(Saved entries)
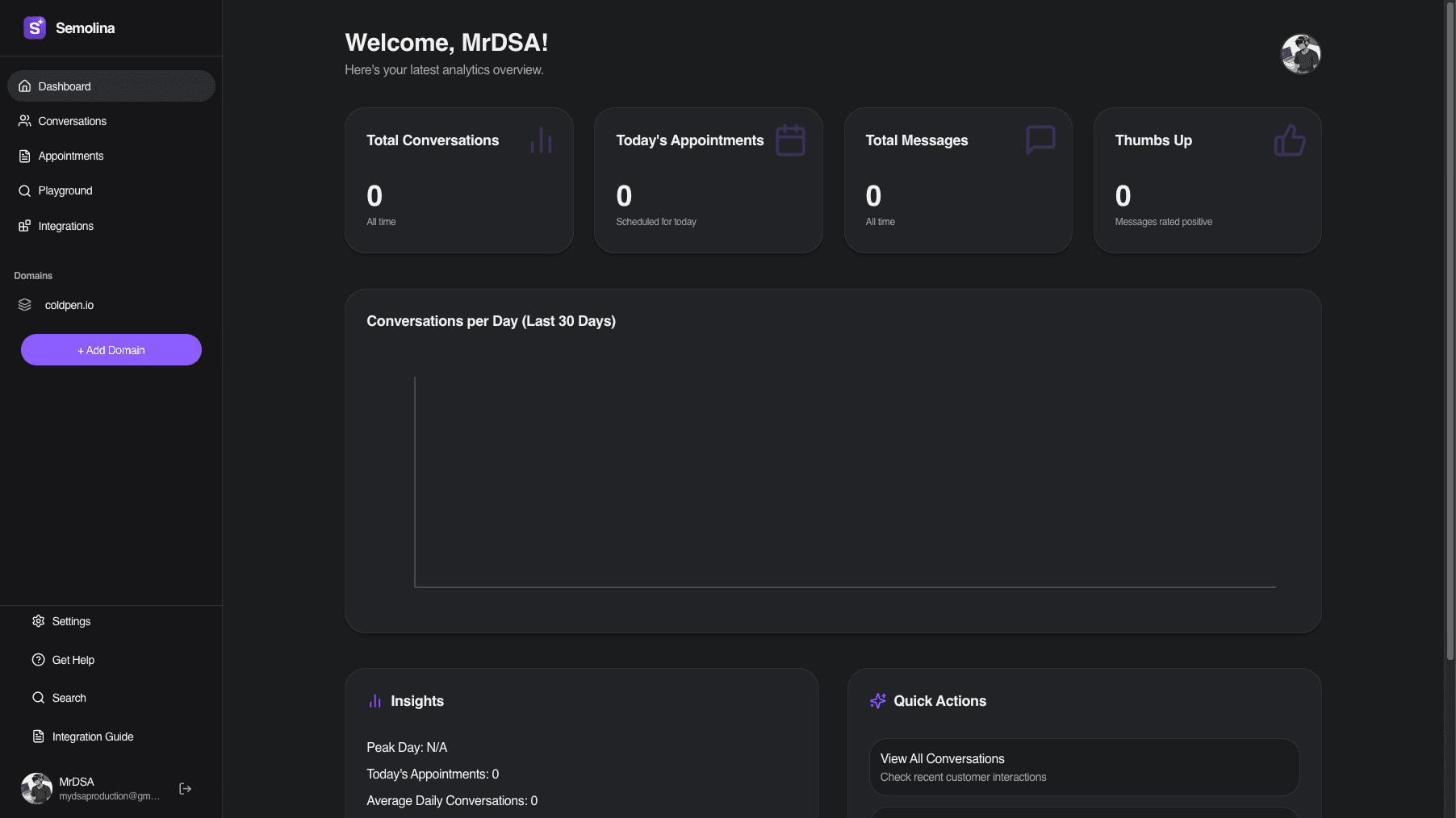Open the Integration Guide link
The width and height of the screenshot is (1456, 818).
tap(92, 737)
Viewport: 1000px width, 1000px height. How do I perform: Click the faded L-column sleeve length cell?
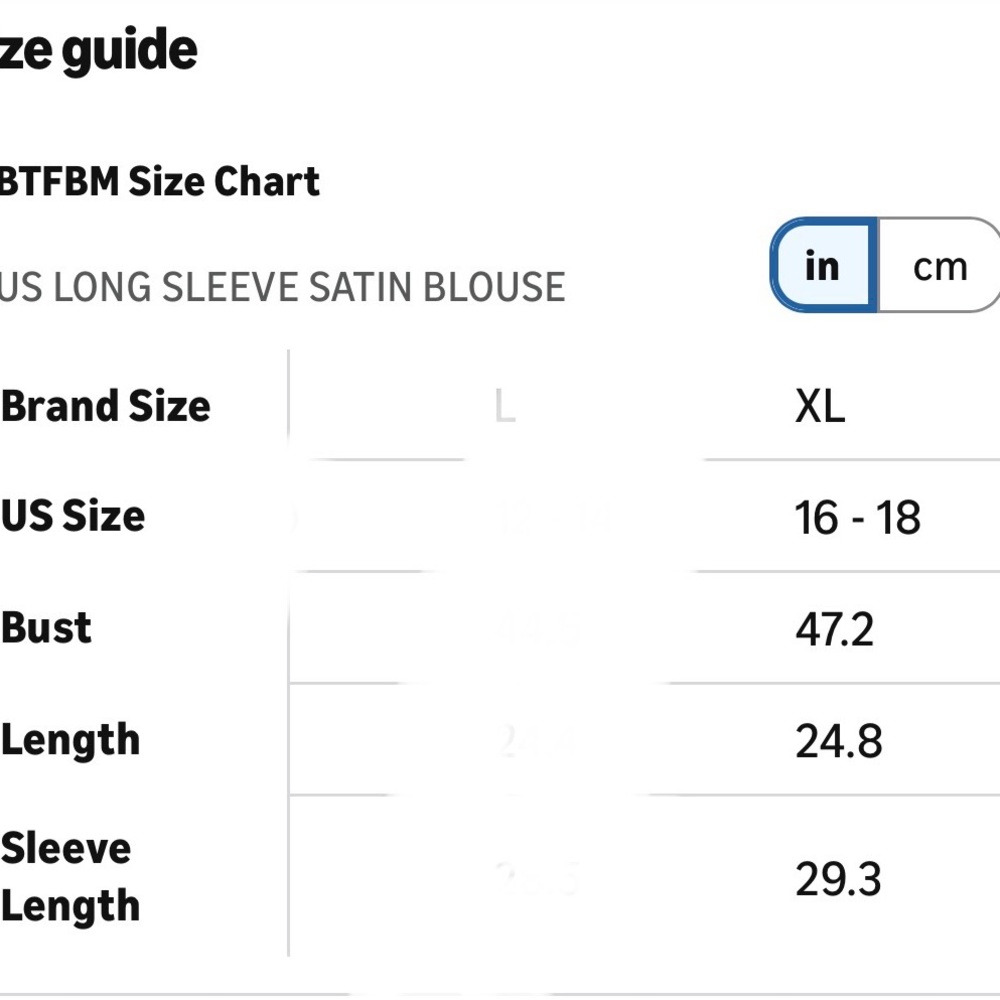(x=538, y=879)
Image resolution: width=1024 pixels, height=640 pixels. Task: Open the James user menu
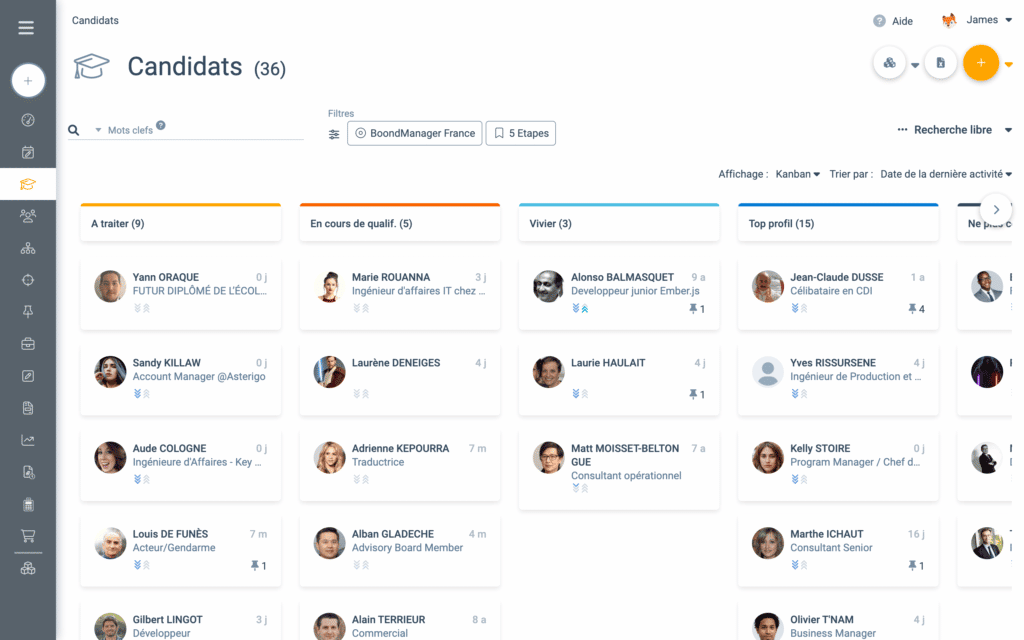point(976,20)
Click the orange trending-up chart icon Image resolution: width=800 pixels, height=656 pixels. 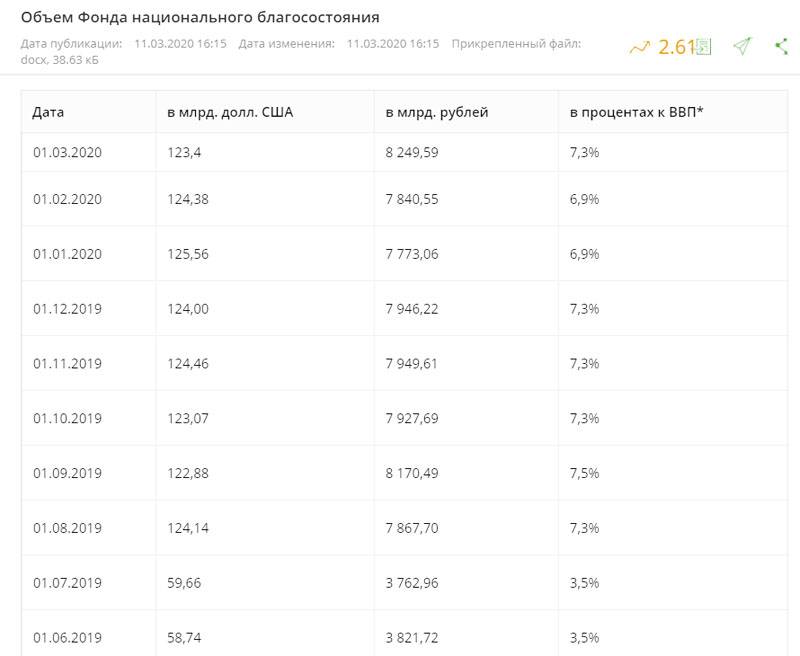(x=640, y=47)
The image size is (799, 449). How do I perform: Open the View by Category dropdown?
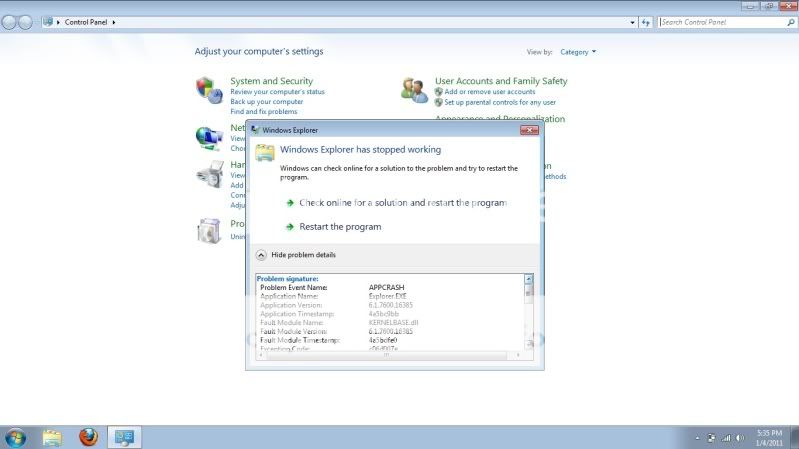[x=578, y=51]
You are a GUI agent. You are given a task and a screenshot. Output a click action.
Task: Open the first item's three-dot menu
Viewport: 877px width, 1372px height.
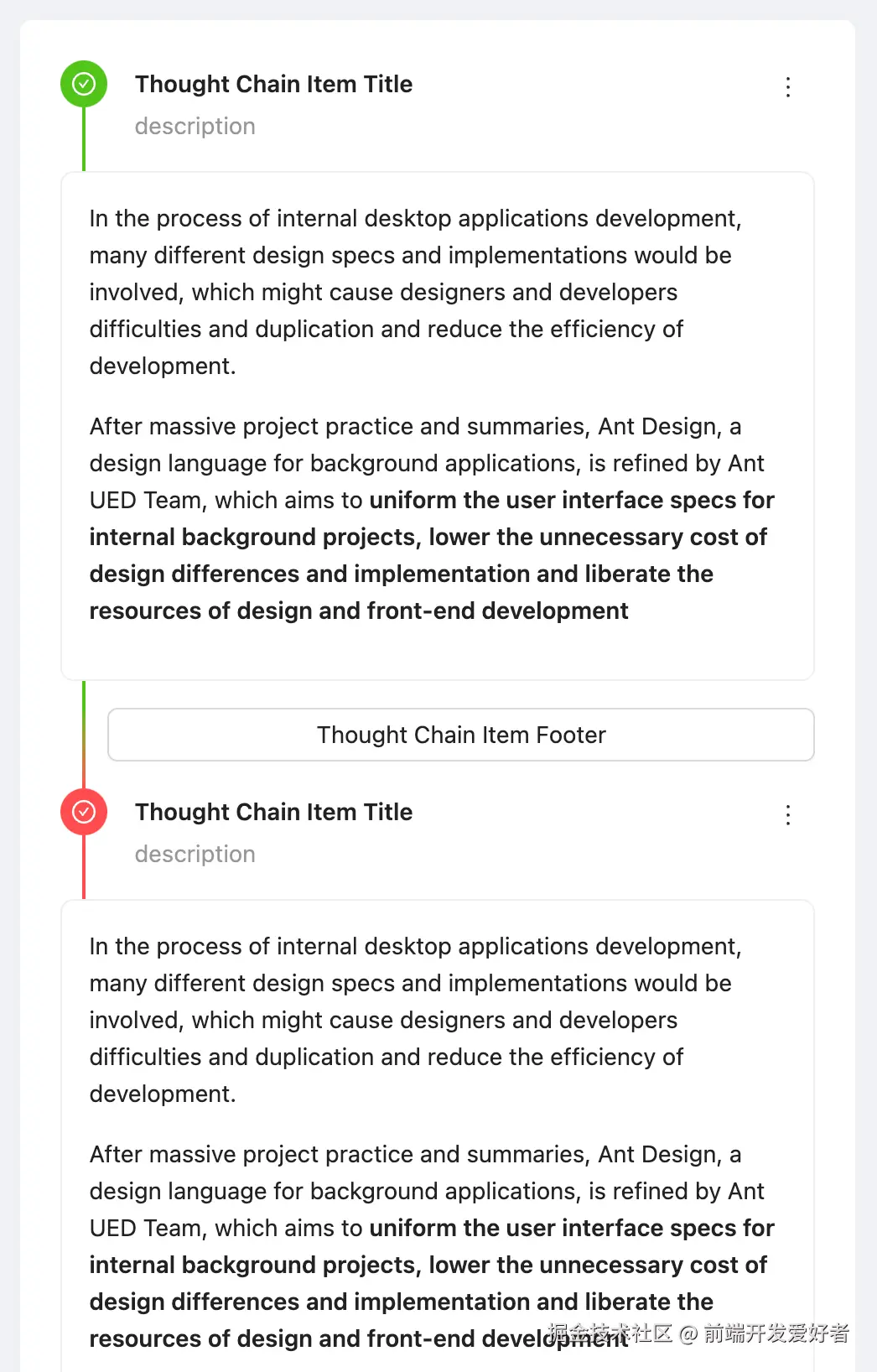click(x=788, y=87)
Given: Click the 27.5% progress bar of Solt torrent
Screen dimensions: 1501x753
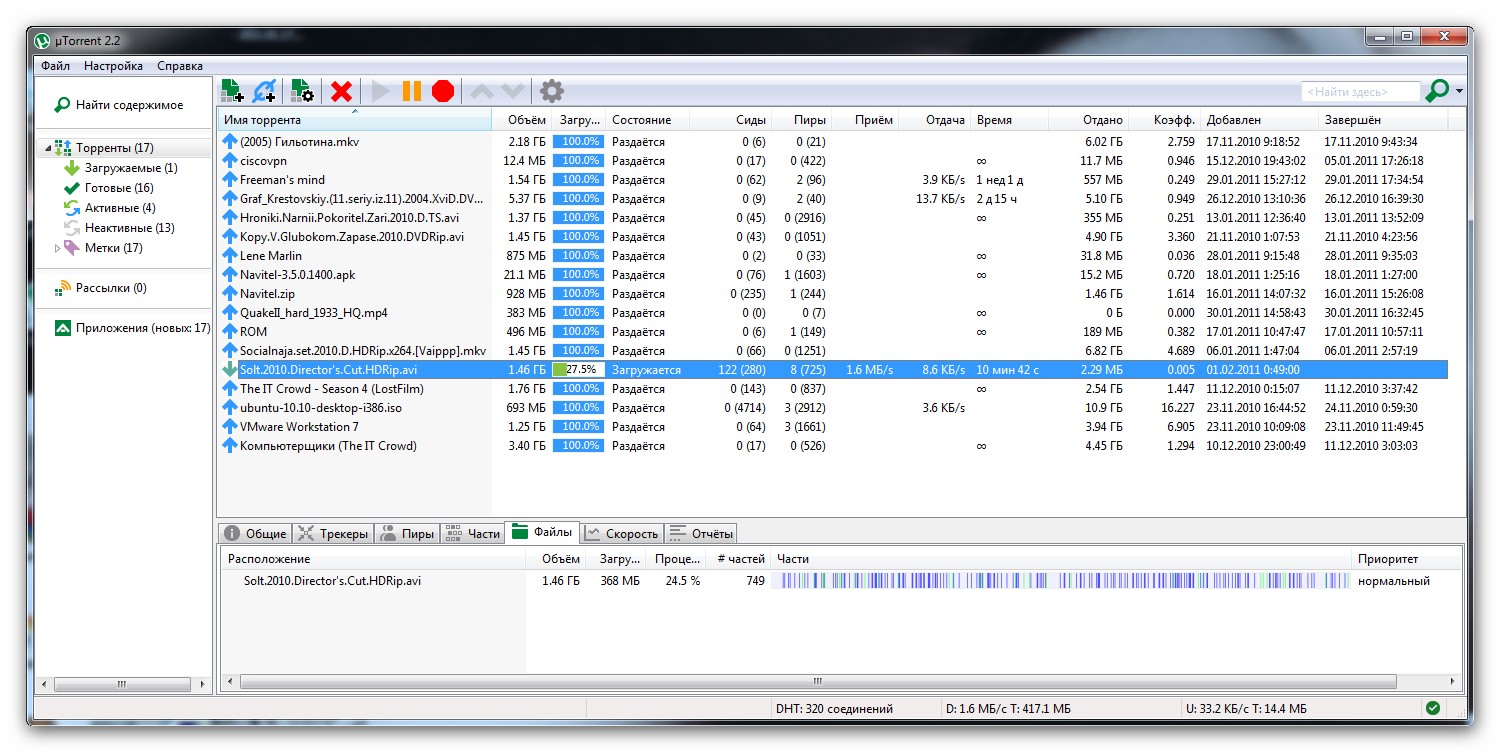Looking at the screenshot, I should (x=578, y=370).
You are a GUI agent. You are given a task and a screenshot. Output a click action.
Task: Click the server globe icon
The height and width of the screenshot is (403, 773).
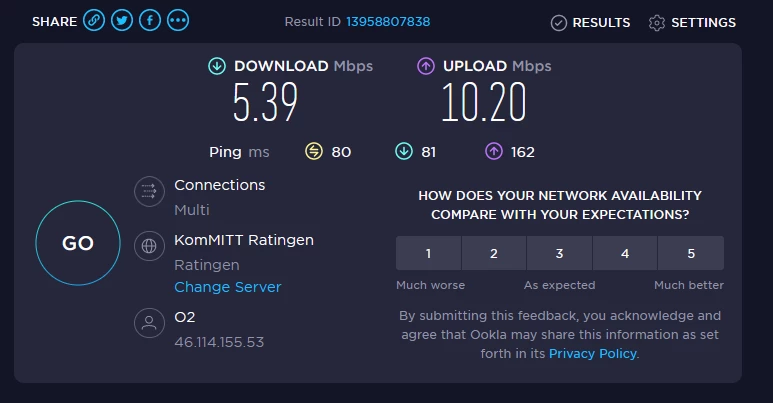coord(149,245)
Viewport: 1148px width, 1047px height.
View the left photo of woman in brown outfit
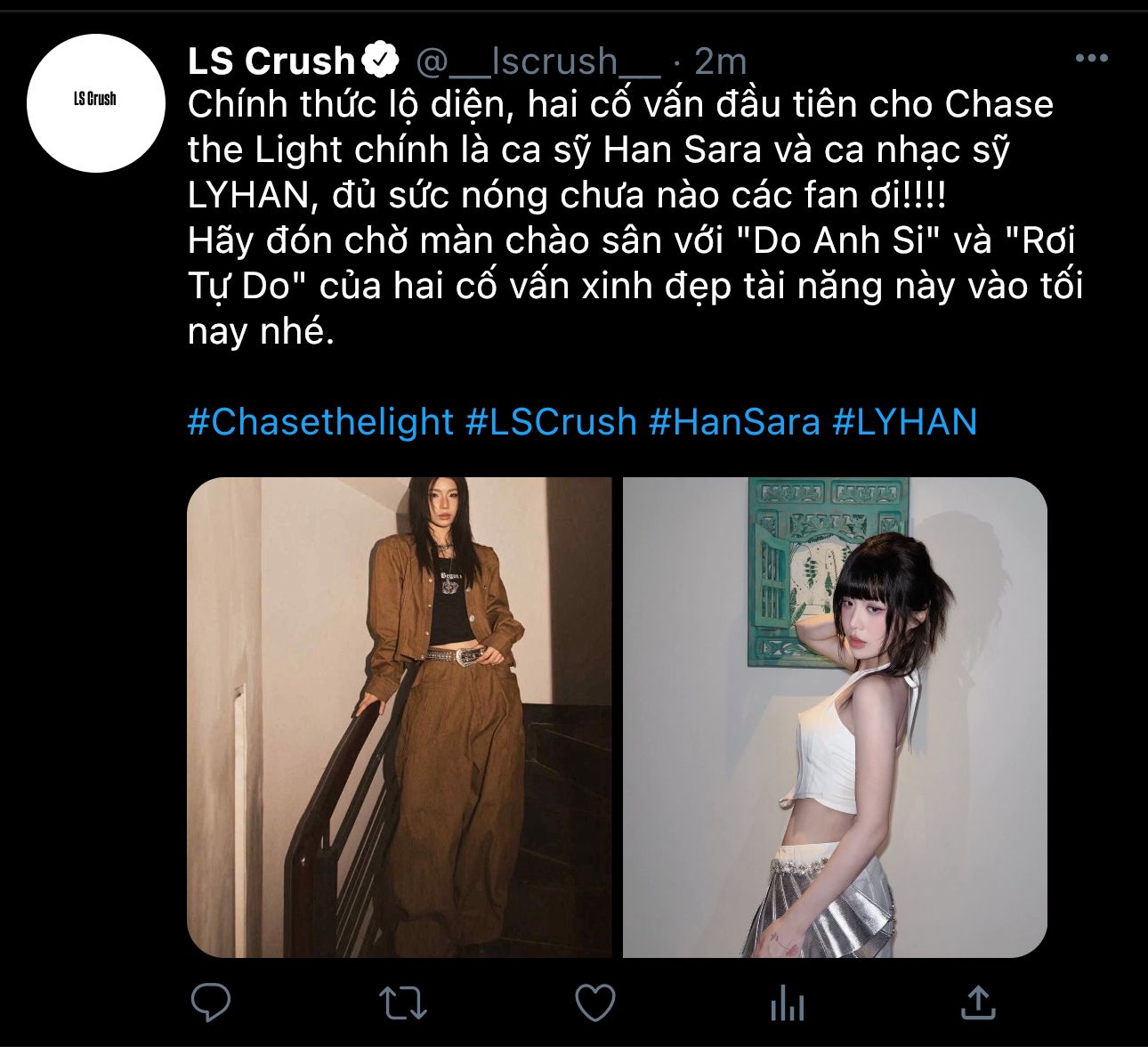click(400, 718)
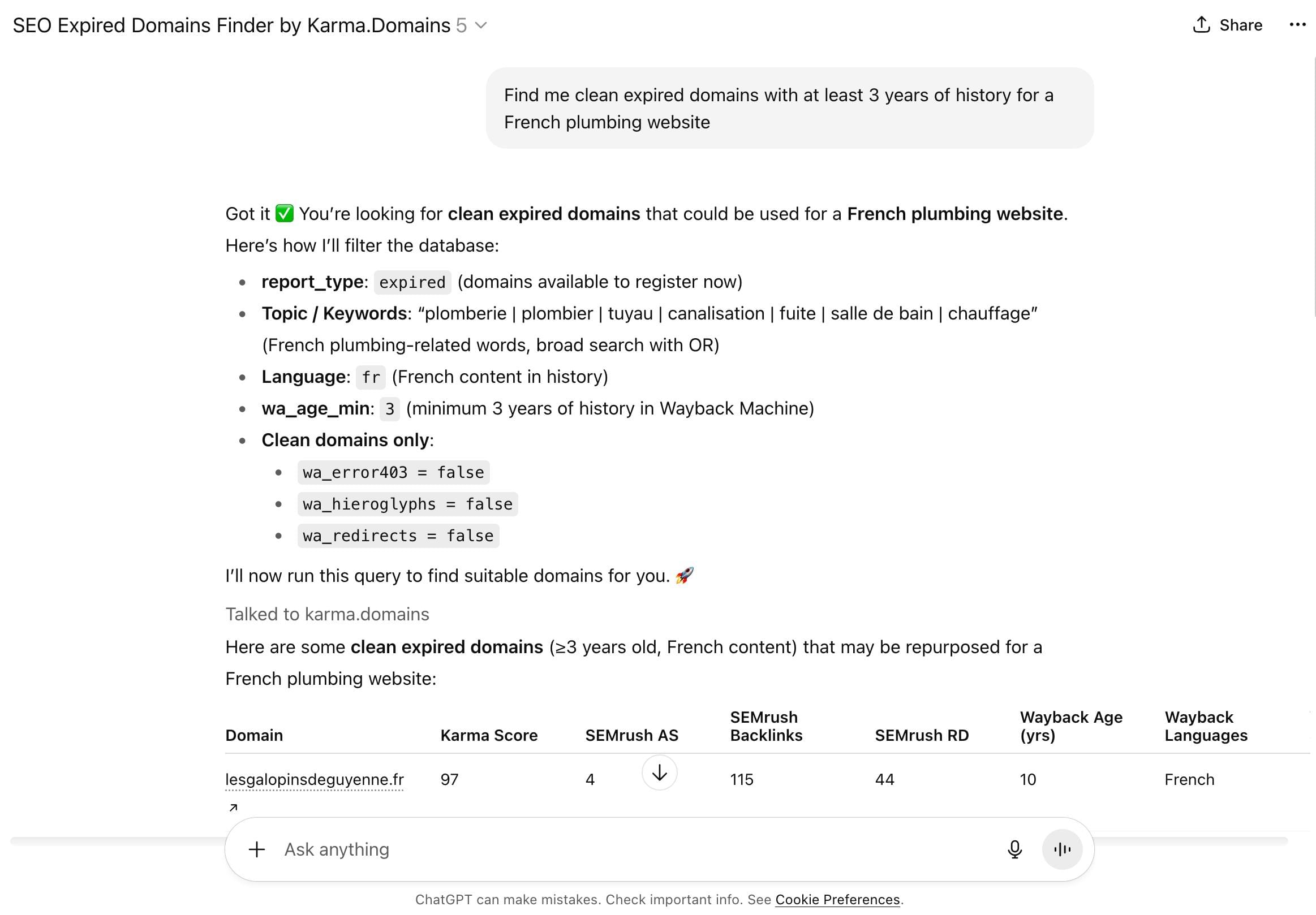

- TASK OBJECTIVE
Your output should consist solely of the lines from the line containing "Task: Open the first item's three-dot menu" through the last line of the entries, verbatim, minus any pictures.

- SOLUTION FOR THIS PROBLEM
Task: Open the first item's three-dot menu
Viewport: 877px width, 1372px height.
click(x=788, y=87)
Given: Click the 27.5% progress bar of Solt torrent
Screen dimensions: 1501x753
Looking at the screenshot, I should (x=578, y=370).
You are a GUI agent. You are given a task and a screenshot. Output a click action.
Task: Click the server globe icon
The height and width of the screenshot is (403, 773).
coord(149,245)
Viewport: 1148px width, 1047px height.
View the left photo of woman in brown outfit
click(400, 718)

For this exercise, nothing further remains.